__EXERCISE REQUIREMENTS__:
A) Shorten the paragraph of the tattoo account that begins "I spent the evening incoherent," keeping its main facts.
B) In the tattoo account, update the passage that begins at the words "Fortunately, by the" and stops after "we were done.", putting "room" wherever "studio" appears.

__SELECTED EXTRACT__:
========
Fortunately, by the time my body started shivering – it didn’t help that the studio was cold – Jason said, “Hang on, just getting to the white highlights.”  And twenty minutes later, we were done.

I spent the evening incoherent.  We ran out and got scarfed some food, but I’m told this was akin to subspace, a BDSM phenomenon where after a beating the body drops into a pleasant floating sensation – but for me, I could not concentrate on anything, my attention jittering about.  I wandered around twitching from text to text, drunk on air, chemically unhindered but still jolted so that I said weird things to just about everybody.

(God help you if I had a crush on you and you texted me last night.  God. Help. You.)

I should have requested aftercare – another classic technique in the BDSM zones consisting of the careful application of chocolate, warmth, and cuddles – but a) my brain was an anthill, and b) thanks to bad scheduling issues, Gini had to drive down an hour to pick me up and then sit on an uncomfortable chair in the tattoo studio for two hours, so I was loathe to call in favors, and c) my arm was aching and I didn’t feel like I needed touch, even though when I sunk into her arms this morning it was like drinking water.  So things got worse.
========
__MATERIAL__:
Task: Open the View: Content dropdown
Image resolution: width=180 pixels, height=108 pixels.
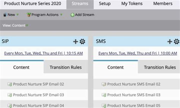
========
__THE RESULTS__:
A) I spent the evening incoherent. I was told it resembled subspace, the pleasant floating state the body can drop into after a beating in BDSM. For me, though, it meant I couldn't concentrate, and my attention jittered around. I wandered from text to text, drunk on air, chemically unhindered but still jolted, and said weird things to nearly everyone.

B)
Fortunately, by the time my body started shivering – it didn’t help that the room was cold – Jason said, “Hang on, just getting to the white highlights.”  And twenty minutes later, we were done.